This directory contains demonstrations that showcase the capabilities of the graph characterization and partitioning system.
Examples answer: "How do I use this system?"
These demos show:
- Basic usage patterns
- End-to-end workflows
- Visualization techniques
- Model comparison methods
| Aspect | Examples (./examples/) |
Tests (./tests/) |
Validation (./validation/) |
|---|---|---|---|
| Purpose | Show how to use | Verify correctness | Check accuracy |
| Question | "How do I...?" | "Does it work?" | "Is it accurate?" |
| User | End users | Developers | Researchers |
| Speed | Interactive | Fast (<1s) | Slow (seconds) |
30-second introduction to graph partitioning and analysis.
python examples/quick_start_partitioner.pyWhat it shows:
- Load a model (ResNet-18)
- Trace with PyTorch FX
- Partition into subgraphs
- Analyze concurrency
- View top compute operations
Best for: First-time users
Compare unfused vs fused partitioning to see memory reduction benefits.
python examples/demo_fusion_comparison.py
# Test on different models
python examples/demo_fusion_comparison.py --model mobilenet_v2What it shows:
- Fusion pattern detection (Conv+BN+ReLU)
- Memory traffic reduction (20-42%)
- Kernel launch reduction (1.9-2.1×)
- Per-subgraph fusion benefits
Best for: Understanding fusion impact
Demonstrate the Phase 2 hardware mapping system.
python examples/demo_new_performance_model.pyWhat it shows:
- Realistic hardware utilization modeling
- GPU SM allocation
- Memory bandwidth constraints
- Latency estimation across precisions
Best for: Hardware-aware optimization
Compare multiple models side-by-side.
python examples/compare_models.py --models resnet18 mobilenet_v2 efficientnet_b0What it shows:
- FLOPs comparison
- Memory footprint
- Arithmetic intensity
- Parallelism characteristics
- Concurrency metrics
Best for: Architecture selection
Generate visual diagrams of partition structure.

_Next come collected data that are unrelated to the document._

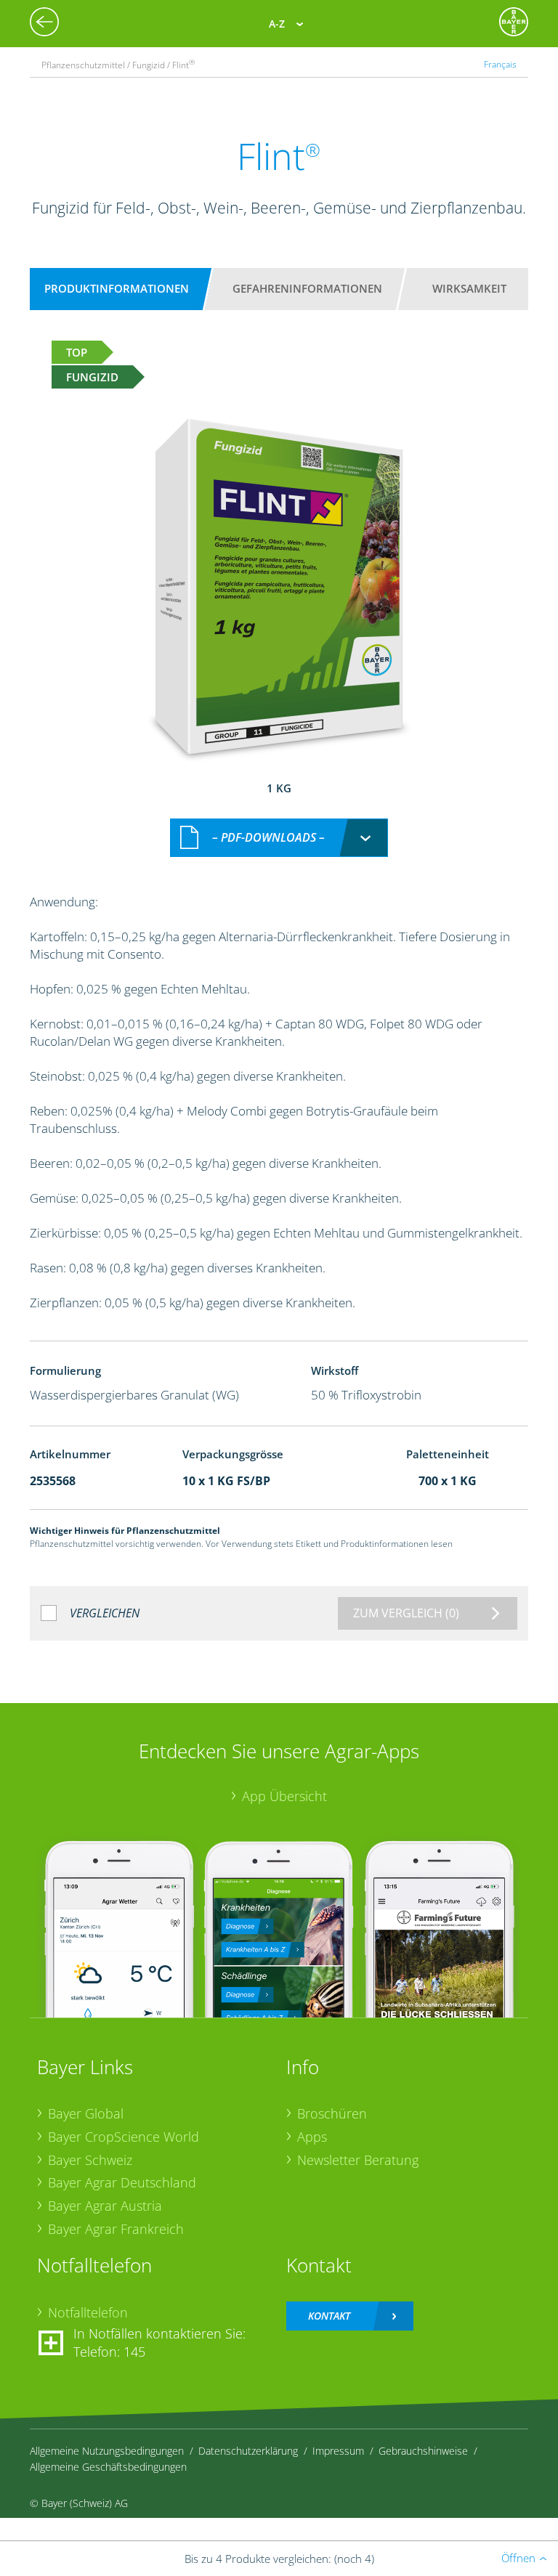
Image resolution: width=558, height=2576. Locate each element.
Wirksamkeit (469, 288)
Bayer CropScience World (123, 2136)
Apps (312, 2136)
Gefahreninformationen (307, 288)
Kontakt (329, 2316)
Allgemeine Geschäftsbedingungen (108, 2467)
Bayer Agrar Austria (105, 2205)
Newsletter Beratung (357, 2160)
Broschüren (332, 2113)
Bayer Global (86, 2113)
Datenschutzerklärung (248, 2451)
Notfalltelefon (88, 2312)
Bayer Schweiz (90, 2160)
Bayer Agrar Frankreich (116, 2229)
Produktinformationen (116, 288)
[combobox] (279, 837)
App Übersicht (284, 1796)
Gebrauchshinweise (423, 2451)
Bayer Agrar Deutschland (122, 2182)
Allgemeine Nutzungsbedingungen (107, 2451)
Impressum (338, 2451)
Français (500, 64)
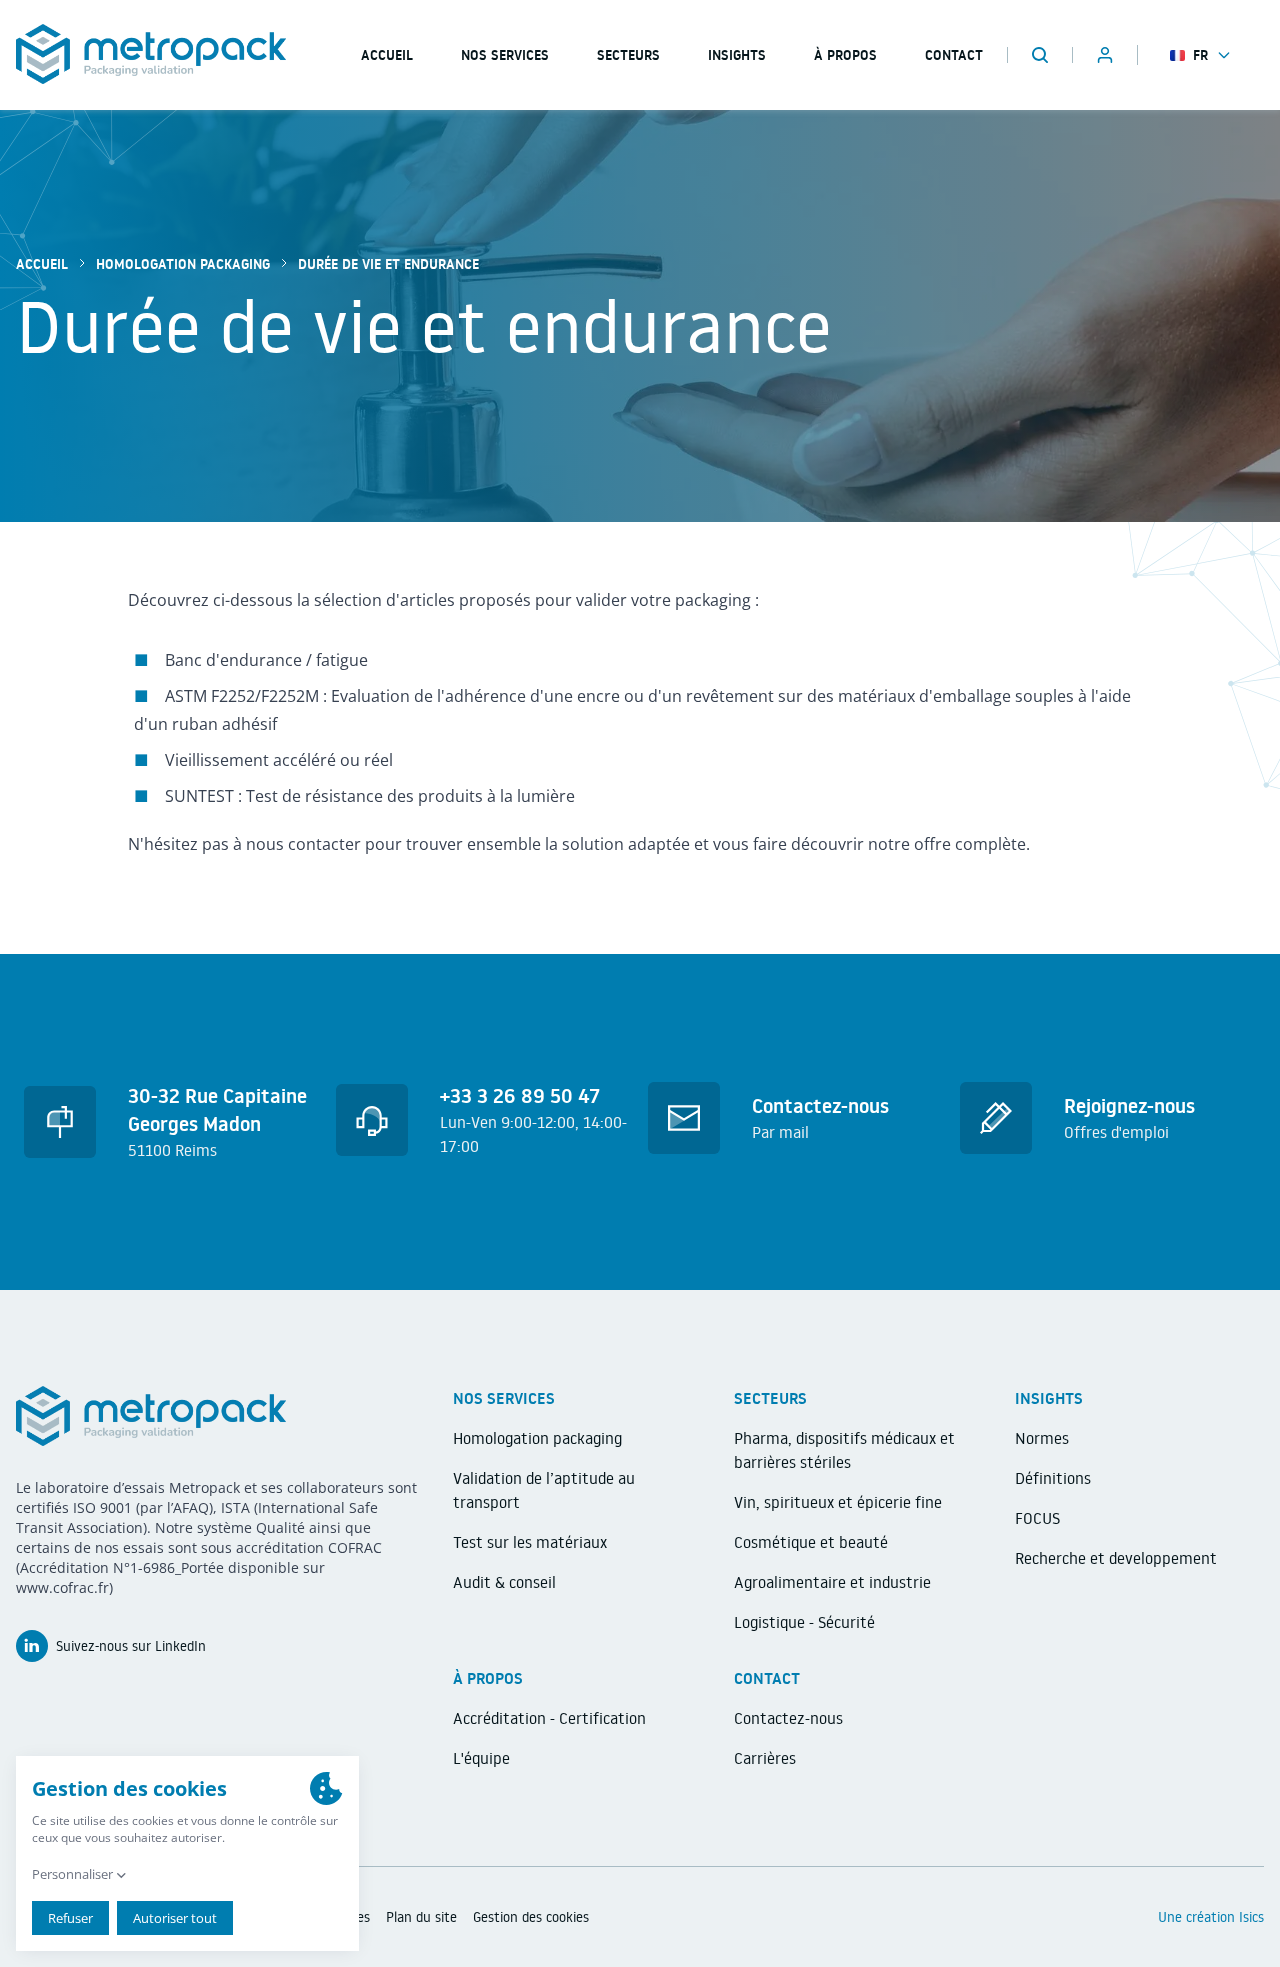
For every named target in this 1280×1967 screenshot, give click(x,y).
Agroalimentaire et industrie (832, 1582)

python examples/visualize_partitioning.py --model resnet18 --output graph.pdfWhat it shows:
- Subgraph dependency graph
- Critical path highlighting
- Bottleneck visualization
- Parallelism opportunities
Best for: Understanding model structure
Demonstrate the physics-based energy model and multi-fabric architecture across different hardware types.
python examples/demo_jetson_fabric.pyWhat it shows:
- GPU multi-fabric (CUDA cores + Tensor Cores)
- 15% Tensor Core efficiency gain at 8nm
- Physics-based energy: 1.90 pJ (CUDA), 1.62 pJ (Tensor)
- Process node scaling comparison with H100
python examples/demo_kpu_fabric.pyWhat it shows:
- Heterogeneous tile architecture (70% INT8, 20% BF16, 10% Matrix)
- Matrix tile efficiency gain (15% better than standard)
- Physics-based energy at 16nm: 2.70 pJ (standard), 2.30 pJ (matrix)
- Tile specialization for different workloads
python examples/demo_tpu_fabric.pyWhat it shows:
- Single systolic array fabric (128×128 PEs)
- Weight-stationary dataflow architecture
- Physics-based energy at 7nm: 1.80 pJ
- Process node comparison across GPU/KPU/TPU architectures
Best for: Understanding physics-based energy modeling and multi-fabric architectures
# 1. Quick intro (30 seconds)
python examples/quick_start_partitioner.py
# 2. See fusion benefits
python examples/demo_fusion_comparison.py
# 3. Compare models
python examples/compare_models.py --models resnet18 mobilenet_v2# 1. Partition and analyze
python examples/quick_start_partitioner.py
# 2. Visualize structure
python examples/visualize_partitioning.py --model <your_model>
# 3. Compare to baselines
python examples/compare_models.py --models <your_model> resnet18# 1. See hardware mapping
python examples/demo_new_performance_model.py
# 2. Compare across hardware
cd ../validation/hardware
python test_all_hardware.pyimport torch
from torch.fx import symbolic_trace
from torch.fx.passes.shape_prop import ShapeProp
import sys
import os
sys.path.insert(0, os.path.dirname(os.path.dirname(__file__)))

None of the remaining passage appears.